Trust‑based partnerships emerged as the connective tissue of this transition. The discussions underscored that scale will not be achieved through isolated interventions, but through ecosystems in which governments, industry associations, technology providers, financiers, and development partners align priorities and instruments. These principles are embedded in the design of the Industrial Clean Technology Platform. The ICTP is conceived as a practical implementation tool that connects verified, high‑efficiency technologies with real industrial demand, while supporting project developers through technical assistance, access to knowledge products, and visibility toward financing opportunities. By bringing these three elements together - technology validation, technical support, and knowledge - the platform is expected to act as a catalyst for bankable projects and faster adoption of clean industrial solutions.
PANEL 1: TURNING FINANCIAL CONSTRAINTS INTO INVESTABLE OPPORTUNITIES
The first panel, titled “Industrial Clean Technology Pathways for Stability and Prosperity” explored why industrial energy efficiency adoption has progressed more slowly than its strong economic fundamentals would suggest. Participants agreed that the primary barrier is not the absence of capital, but limited access to suitable financing. High costs of capital, misalignment between loan tenors and project payback periods, and a limited understanding of energy efficiency as an asset class continue to slow investment decisions. Yet the conversation focused equally on how these barriers can be transformed into opportunities. Tailored debt instruments, concessional and blended finance, risk‑sharing mechanisms, results‑based financing, and carbon finance were all discussed as viable tools to better match financial products with the realities of efficiency projects. Speakers also emphasized the importance of performance data and digital monitoring, both to build investor confidence and to de‑risk projects for local financial institutions.

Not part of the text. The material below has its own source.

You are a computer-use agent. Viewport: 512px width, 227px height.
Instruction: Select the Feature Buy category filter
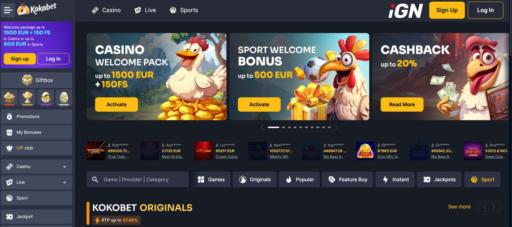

PANEL 2: SCALING THROUGH COLLABORATION
The second panel, titled “Regional and National Voices: Implementation and Impact” shifted attention to manufacturers, industry associations, and technology providers, highlighting how efficiency and clean technologies are increasingly viewed as tools for competitiveness rather than compliance. High energy costs, operational reliability, and exposure to market shocks are already motivating companies to improve efficiency and diversify energy sources. Participants stressed that stable and predictable regulatory environments, supported by harmonised standards, are essential to sustain this momentum. Industry associations were positioned as key enablers, acting as trusted intermediaries that aggregate demand, disseminate best practices, and connect companies with policymakers and financiers. Technology providers, particularly in energy‑intensive sectors, illustrated the scale of efficiency gains already achievable today, reinforcing the message that the challenge is not technological readiness, but coordinated deployment.
FROM INTENTION TO IMPACT
Across the session, a shared sense of readiness emerged. The building blocks - policies, technologies, institutional partnerships, and emerging financing models - are increasingly in place. Platforms such as the ICTP are designed to reduce friction and enabling industries to move faster from intention to investment. The discussion closed not with abstract ambition, but with a forward‑looking pragmatism: Africa’s clean industrial transition is already underway, and with the right partnerships and instruments, it has the potential to deliver competitiveness, prosperity, and sustainability at scale.